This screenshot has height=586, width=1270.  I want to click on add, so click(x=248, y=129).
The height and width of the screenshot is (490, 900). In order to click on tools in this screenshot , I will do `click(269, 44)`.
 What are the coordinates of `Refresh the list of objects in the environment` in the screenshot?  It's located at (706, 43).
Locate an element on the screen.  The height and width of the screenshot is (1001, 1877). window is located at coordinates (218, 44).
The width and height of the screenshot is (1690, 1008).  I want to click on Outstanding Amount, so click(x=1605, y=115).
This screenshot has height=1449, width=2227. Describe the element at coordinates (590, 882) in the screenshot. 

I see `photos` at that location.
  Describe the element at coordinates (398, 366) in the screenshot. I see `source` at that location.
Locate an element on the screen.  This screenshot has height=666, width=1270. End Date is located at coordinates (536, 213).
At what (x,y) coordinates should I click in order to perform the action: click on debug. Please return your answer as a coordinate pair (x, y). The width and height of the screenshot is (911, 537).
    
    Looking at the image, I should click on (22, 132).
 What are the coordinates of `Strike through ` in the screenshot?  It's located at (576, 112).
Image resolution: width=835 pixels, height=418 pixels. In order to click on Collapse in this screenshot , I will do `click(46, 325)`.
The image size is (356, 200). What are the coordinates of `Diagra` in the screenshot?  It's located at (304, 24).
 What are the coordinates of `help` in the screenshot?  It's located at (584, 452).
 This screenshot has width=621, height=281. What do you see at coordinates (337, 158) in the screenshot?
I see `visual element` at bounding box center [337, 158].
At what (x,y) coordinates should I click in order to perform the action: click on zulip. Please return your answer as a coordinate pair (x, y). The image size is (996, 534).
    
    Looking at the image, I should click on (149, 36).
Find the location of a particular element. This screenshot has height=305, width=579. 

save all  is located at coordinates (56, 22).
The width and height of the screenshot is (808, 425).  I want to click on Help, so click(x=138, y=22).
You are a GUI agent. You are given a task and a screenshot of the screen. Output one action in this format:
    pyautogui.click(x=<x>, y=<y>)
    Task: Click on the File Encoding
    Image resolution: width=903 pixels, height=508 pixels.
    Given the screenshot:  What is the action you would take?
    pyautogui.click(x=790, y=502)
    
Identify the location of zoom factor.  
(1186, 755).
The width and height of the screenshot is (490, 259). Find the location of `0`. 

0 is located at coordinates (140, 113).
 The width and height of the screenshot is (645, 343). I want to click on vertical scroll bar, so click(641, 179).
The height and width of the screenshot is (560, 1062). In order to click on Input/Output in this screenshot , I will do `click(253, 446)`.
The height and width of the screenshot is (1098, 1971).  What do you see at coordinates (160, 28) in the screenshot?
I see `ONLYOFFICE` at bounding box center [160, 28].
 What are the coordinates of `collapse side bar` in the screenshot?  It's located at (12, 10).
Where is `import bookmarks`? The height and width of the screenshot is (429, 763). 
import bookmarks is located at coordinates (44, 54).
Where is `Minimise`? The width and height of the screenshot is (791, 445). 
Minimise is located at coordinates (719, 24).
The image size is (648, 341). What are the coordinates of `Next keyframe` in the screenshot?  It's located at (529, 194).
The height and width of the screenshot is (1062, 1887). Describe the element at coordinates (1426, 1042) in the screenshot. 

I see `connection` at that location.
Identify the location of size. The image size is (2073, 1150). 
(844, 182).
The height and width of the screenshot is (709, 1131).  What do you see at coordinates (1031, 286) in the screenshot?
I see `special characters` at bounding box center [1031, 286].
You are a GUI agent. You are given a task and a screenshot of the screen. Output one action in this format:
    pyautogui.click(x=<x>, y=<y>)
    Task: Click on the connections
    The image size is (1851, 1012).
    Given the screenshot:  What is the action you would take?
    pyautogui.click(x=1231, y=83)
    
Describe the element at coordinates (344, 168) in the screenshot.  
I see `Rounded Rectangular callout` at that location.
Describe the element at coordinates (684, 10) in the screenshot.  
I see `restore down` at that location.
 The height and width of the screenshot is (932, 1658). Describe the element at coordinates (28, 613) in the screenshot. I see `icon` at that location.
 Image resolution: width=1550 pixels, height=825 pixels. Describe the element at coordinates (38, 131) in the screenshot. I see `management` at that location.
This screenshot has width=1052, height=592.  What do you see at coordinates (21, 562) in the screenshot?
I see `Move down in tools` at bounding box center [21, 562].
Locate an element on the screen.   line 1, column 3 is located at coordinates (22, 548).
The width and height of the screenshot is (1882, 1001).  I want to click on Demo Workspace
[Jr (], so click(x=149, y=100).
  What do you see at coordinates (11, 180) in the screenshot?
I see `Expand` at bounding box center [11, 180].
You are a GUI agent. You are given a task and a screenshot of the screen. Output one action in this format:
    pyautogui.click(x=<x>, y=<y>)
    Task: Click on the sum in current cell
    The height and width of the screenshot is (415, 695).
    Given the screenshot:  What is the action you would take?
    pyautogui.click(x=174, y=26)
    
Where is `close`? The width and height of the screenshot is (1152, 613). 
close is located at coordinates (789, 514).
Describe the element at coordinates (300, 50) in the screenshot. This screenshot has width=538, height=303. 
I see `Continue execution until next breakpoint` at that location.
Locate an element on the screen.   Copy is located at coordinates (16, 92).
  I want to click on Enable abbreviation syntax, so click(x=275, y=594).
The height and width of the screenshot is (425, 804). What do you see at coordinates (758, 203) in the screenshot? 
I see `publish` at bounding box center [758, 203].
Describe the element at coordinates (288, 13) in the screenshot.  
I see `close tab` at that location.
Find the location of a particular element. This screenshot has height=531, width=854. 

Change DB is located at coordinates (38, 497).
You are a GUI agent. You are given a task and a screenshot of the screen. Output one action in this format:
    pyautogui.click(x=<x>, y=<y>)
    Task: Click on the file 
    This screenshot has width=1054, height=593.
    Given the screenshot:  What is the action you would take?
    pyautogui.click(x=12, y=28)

=-=-=

Your instructions
Take the entries above from the line that contains "is (791, 445)." through the line that contains "(844, 182).", both included, and give them as a JSON list of strings with one string per line and blank lines omitted.

Problem solution
[
  "Where is `Minimise`? The width and height of the screenshot is (791, 445). ",
  "Minimise is located at coordinates (719, 24).",
  "The image size is (648, 341). What are the coordinates of `Next keyframe` in the screenshot?  It's located at (529, 194).",
  "The height and width of the screenshot is (1062, 1887). Describe the element at coordinates (1426, 1042) in the screenshot. ",
  "I see `connection` at that location.",
  "Identify the location of size. The image size is (2073, 1150). ",
  "(844, 182)."
]